# Work required
Every line from the one that contains "1097x617 pixels." to the end of the records must be restated word for word. No other line belongs in the answer.

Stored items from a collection
◇ ◇ ◇

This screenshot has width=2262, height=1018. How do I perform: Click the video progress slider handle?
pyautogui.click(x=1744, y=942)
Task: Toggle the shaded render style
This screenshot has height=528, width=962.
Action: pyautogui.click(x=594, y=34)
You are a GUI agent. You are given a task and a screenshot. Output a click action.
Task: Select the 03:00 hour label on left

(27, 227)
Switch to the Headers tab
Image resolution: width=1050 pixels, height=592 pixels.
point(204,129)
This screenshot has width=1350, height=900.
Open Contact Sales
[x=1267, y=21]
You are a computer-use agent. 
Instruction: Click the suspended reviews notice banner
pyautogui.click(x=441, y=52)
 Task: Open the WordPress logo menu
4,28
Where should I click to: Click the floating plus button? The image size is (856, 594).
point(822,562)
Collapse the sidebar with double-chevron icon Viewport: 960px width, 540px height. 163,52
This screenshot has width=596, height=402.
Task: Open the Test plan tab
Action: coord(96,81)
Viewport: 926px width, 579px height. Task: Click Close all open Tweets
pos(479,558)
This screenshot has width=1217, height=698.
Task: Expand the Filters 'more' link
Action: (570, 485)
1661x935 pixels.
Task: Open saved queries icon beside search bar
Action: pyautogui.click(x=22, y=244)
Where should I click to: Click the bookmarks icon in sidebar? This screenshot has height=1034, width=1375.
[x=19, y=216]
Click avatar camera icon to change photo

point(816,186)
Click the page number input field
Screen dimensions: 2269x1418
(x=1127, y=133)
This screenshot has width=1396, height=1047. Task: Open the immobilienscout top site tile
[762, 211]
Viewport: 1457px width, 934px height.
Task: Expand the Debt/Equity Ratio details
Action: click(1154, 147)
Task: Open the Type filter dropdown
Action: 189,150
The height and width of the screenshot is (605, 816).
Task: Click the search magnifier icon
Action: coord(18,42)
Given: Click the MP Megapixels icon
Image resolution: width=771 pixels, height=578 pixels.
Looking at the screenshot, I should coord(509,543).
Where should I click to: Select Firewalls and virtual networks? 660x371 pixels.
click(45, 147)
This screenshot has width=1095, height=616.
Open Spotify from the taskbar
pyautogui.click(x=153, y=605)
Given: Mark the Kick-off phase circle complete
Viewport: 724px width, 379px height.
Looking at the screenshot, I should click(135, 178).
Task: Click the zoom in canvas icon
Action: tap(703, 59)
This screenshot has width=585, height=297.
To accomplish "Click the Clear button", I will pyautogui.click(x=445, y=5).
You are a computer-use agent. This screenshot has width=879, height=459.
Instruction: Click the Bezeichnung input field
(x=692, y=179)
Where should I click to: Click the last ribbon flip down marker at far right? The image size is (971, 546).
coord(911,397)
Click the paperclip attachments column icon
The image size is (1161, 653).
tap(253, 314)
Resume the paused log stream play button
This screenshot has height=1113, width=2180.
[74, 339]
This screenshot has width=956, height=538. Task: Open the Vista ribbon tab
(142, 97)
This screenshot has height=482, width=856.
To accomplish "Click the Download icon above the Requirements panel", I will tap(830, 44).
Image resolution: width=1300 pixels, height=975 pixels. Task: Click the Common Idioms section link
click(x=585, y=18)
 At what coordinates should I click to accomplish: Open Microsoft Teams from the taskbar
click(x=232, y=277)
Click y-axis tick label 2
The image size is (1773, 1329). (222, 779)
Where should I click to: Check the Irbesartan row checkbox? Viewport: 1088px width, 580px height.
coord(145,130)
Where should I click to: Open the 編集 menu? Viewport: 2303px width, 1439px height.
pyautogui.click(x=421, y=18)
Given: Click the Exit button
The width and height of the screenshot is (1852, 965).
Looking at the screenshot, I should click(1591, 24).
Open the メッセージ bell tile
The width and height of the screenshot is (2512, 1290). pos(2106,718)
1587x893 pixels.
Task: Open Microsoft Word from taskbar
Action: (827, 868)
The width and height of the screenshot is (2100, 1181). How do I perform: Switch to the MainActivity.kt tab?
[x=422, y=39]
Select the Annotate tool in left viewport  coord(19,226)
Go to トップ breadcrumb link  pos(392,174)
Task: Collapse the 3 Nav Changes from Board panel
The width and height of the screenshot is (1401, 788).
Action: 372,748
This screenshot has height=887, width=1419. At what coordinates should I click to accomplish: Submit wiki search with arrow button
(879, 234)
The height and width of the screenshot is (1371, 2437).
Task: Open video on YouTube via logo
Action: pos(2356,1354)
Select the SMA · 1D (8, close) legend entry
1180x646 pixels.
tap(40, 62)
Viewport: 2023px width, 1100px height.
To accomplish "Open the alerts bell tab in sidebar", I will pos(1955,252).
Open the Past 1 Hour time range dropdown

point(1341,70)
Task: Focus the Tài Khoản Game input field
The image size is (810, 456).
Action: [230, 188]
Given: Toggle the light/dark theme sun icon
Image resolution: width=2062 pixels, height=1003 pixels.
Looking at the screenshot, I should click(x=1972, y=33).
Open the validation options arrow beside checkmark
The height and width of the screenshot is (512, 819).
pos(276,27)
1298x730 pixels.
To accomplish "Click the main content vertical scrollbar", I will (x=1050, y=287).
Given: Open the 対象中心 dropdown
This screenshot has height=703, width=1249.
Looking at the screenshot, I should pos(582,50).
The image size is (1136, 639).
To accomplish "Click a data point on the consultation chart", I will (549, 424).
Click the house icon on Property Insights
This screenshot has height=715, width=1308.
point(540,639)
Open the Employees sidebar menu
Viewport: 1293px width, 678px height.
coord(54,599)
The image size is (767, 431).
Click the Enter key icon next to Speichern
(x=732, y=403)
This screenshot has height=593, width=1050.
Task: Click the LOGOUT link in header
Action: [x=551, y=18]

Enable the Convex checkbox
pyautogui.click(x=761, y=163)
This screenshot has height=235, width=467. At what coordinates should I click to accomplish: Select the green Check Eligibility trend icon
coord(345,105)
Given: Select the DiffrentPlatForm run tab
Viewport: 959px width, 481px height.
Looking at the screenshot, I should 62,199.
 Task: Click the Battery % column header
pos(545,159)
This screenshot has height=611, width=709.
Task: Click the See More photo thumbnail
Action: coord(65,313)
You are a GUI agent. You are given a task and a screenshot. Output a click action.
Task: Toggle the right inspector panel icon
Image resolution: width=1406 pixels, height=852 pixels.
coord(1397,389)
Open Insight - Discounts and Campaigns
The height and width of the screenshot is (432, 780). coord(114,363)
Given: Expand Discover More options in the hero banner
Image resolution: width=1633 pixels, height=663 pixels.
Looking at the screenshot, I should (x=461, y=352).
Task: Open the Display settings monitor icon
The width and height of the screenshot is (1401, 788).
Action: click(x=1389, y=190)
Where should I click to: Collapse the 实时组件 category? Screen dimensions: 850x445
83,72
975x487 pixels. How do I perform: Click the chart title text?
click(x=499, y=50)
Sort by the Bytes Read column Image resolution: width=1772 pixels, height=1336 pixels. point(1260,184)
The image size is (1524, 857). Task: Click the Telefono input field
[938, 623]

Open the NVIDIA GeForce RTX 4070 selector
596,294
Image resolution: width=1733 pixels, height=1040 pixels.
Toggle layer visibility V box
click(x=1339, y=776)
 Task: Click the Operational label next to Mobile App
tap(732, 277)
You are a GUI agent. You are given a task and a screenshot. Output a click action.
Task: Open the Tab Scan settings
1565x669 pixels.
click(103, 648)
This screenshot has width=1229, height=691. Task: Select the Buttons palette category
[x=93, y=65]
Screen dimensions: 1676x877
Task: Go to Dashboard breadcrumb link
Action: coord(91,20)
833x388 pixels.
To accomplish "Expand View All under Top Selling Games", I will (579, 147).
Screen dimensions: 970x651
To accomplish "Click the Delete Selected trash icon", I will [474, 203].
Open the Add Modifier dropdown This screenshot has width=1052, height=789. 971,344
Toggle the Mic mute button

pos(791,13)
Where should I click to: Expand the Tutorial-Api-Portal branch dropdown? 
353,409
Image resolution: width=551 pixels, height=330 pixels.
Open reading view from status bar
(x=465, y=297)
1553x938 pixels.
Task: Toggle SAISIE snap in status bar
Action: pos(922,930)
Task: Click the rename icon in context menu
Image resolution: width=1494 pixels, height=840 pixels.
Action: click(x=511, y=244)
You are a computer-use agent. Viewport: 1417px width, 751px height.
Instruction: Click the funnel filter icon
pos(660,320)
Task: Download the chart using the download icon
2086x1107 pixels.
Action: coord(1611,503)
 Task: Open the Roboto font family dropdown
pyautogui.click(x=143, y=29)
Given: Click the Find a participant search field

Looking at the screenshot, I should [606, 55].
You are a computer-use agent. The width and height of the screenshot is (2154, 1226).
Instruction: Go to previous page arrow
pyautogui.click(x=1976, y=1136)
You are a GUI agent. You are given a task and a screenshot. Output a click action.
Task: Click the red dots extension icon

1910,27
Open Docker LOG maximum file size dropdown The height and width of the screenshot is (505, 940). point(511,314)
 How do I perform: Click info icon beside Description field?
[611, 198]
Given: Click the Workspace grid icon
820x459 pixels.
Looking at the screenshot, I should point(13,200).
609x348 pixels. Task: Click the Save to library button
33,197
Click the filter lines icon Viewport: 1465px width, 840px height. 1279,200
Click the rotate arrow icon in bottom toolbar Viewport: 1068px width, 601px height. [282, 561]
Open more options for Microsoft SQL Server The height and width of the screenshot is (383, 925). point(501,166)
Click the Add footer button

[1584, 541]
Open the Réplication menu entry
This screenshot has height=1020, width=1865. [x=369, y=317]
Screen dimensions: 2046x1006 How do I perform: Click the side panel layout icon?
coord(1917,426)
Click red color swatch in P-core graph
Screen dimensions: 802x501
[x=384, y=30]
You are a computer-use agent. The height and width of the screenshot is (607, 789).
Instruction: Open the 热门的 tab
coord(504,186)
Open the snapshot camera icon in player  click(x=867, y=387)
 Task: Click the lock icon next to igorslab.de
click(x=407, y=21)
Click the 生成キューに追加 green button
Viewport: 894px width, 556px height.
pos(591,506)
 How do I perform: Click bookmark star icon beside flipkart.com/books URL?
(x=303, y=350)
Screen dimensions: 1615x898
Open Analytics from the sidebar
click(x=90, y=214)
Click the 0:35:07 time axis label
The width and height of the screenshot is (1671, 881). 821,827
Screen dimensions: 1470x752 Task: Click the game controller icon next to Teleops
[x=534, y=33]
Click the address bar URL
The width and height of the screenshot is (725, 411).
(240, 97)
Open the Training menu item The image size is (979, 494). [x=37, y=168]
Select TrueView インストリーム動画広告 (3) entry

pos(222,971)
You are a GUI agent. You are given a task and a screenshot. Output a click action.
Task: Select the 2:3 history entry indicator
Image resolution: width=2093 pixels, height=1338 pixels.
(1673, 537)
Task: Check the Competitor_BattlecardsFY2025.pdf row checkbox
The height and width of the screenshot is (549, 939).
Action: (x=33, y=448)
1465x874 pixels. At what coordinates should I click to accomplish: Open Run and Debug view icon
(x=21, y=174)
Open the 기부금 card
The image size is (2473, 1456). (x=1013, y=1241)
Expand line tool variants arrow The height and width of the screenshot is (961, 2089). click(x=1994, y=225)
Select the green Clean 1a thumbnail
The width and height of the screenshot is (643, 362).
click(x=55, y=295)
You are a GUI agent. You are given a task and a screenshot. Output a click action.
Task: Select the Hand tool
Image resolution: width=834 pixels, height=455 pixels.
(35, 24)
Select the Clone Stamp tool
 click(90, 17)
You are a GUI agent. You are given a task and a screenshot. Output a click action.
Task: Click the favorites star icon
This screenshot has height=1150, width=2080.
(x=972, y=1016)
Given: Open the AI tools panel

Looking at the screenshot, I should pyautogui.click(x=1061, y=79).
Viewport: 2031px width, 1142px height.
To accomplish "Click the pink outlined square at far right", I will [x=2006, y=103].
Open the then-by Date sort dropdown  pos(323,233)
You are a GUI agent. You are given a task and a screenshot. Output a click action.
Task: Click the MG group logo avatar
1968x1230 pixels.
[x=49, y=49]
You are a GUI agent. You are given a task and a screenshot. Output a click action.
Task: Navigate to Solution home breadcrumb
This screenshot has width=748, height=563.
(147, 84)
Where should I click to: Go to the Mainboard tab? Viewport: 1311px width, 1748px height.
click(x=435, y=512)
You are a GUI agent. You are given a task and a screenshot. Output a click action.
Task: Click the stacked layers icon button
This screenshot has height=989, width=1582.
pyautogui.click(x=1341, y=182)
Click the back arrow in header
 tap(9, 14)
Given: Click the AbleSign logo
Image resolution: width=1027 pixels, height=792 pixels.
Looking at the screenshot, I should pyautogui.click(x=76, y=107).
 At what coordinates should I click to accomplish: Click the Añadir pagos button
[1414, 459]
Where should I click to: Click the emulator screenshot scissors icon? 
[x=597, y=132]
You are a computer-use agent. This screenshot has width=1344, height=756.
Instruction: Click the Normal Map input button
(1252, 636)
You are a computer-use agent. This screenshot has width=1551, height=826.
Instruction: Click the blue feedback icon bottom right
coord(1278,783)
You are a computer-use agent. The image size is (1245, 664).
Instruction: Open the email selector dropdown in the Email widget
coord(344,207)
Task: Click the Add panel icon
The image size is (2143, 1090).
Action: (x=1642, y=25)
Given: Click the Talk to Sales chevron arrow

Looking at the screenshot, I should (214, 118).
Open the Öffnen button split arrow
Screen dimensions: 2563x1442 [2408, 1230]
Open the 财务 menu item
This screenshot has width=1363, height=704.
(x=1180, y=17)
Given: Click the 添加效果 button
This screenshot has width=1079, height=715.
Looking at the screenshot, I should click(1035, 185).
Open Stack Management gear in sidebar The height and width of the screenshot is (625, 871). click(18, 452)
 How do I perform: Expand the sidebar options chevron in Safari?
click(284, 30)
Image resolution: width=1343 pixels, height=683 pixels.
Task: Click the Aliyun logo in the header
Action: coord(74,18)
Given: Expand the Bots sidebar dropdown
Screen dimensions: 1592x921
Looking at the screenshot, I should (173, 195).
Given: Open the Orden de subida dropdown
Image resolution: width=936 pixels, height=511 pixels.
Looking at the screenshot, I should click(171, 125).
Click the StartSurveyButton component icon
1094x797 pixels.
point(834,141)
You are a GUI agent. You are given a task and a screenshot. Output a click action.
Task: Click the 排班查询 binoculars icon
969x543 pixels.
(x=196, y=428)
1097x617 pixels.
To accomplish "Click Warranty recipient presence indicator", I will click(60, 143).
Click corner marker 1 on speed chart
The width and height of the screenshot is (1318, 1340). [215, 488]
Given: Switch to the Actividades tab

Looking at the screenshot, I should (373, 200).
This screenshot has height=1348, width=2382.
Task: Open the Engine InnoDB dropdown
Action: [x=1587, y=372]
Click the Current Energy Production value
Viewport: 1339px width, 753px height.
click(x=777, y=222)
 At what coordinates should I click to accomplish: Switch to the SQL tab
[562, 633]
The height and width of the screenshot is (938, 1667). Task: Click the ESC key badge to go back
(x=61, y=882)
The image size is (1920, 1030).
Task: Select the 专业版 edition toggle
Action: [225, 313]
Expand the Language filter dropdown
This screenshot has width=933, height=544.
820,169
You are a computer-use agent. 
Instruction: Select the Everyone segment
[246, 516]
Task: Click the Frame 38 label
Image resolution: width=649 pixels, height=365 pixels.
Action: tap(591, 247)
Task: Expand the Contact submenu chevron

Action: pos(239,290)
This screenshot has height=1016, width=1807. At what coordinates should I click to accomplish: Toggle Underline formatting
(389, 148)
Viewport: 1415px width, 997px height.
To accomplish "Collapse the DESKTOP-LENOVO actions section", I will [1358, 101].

◇ ◇ ◇

# Worked solution
1097x617 pixels.
To accomplish "Click Warranty recipient presence indicator", I will click(60, 143).
Click corner marker 1 on speed chart
The width and height of the screenshot is (1318, 1340). [215, 488]
Given: Switch to the Actividades tab

Looking at the screenshot, I should (373, 200).
This screenshot has height=1348, width=2382.
Task: Open the Engine InnoDB dropdown
Action: [x=1587, y=372]
Click the Current Energy Production value
Viewport: 1339px width, 753px height.
click(x=777, y=222)
 At what coordinates should I click to accomplish: Switch to the SQL tab
[562, 633]
The height and width of the screenshot is (938, 1667). Task: Click the ESC key badge to go back
(x=61, y=882)
The image size is (1920, 1030).
Task: Select the 专业版 edition toggle
Action: [225, 313]
Expand the Language filter dropdown
This screenshot has width=933, height=544.
820,169
You are a computer-use agent. 
Instruction: Select the Everyone segment
[246, 516]
Task: Click the Frame 38 label
Image resolution: width=649 pixels, height=365 pixels.
Action: tap(591, 247)
Task: Expand the Contact submenu chevron

Action: pos(239,290)
This screenshot has height=1016, width=1807. At what coordinates should I click to accomplish: Toggle Underline formatting
(389, 148)
Viewport: 1415px width, 997px height.
To accomplish "Collapse the DESKTOP-LENOVO actions section", I will [1358, 101].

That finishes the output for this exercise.